Thursday, March 1, 2012

Have Cellos, Will Travel / Mark Alburger


Wagner fans travel all over the world to take in performances of the "Ring Cycle." New-music aficionados would do well to learn the way to Le Petit Trianon, the home of the San Jose Chamber Orchestra, which is doing its part to produce exciting concerts featuring living composers. At the ensemble's January 8 recital, the quick out-numbered the dead by 3 to 2 -- not bad odds for classical music, and those three extant writers were all in the hall to take in much-deserved adulation.

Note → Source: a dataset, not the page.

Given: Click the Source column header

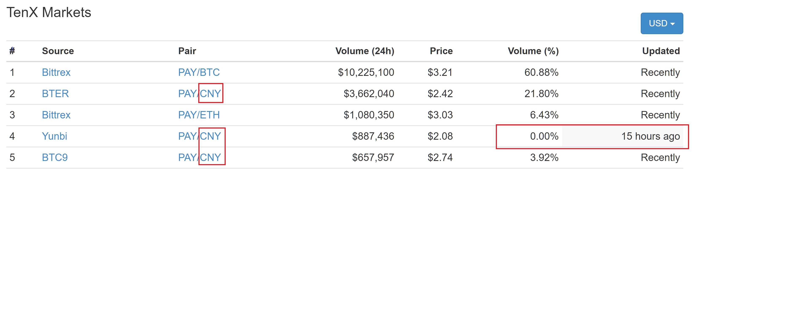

The climax was the dynamic, rhythmic, and bluesy Tiento (Fantasy) by Michael Touchi, a tour-de-force of minimalist and vernacular-tinged energy for eight cellos and string orchestra. Spinning off from Heitor Villa-Lobos's celloistic octet Bachianas Brasileiras No. 5 (also heard, and printed without the final titular consonants in the program), Touchi ups the ante by sending his cellists into contrapuntal array and disarray against the standing violins, violas, and bass hovering about. The riffs are relentless and appealing, and coloristic and call-and-response touches made their telling effects under the able baton of founder / music director Barbara Day Turner.

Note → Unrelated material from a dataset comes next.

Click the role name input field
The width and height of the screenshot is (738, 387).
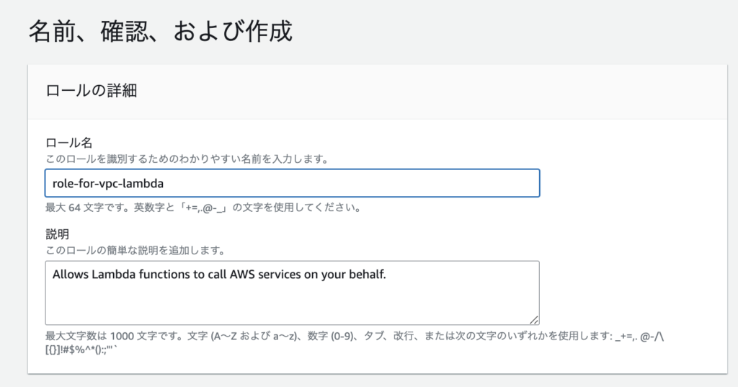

Previous to this, the Villa-Lobos shone forth from soprano Ronit Widman-Levy, in a haunting rendition that captured the essence of this baroque-and-brazilian mix. Like some surrealistic pillowy guitar, the cellos pluck and bow against operatic outpourings and hummings, making the case yet again for this most popular of the composer's works.

Related syncretism was evoked in Elena Ruhr's intriguing and inventive Cloud Atlas, after the novel by David Mitchell, where the beautiful solo cellist par excellence Jennifer Kloetzel (also of the Cypress String Quartet) found herself amidst a mixture of stylistic influences, old-and-new, atonal and neo-tonal-blue, all linked motivically by a perfect fifth, followed by another a half-step higher. By contrast, Anica Gallindo's innocent and sophisticated A Wintery Tale offered a pure, neo-romantic world of gorgeous tone and cinematic splendor.

Introducing each half of the program were seminal works by Johann Sebastian Bach, the first the well-known Cello Suite No. 1, again by the radiant Kloetzel, who took the opening Prelude at a breathtaking speed and articulated each phrase of the clever Minuets with passion and precision, bringing a lithe spirit to the concluding Gigue. Lazlo Varga's cello-quartet transcription of the Bach solo violin Sarabande and Bourree rounded out the program with intelligence and verve.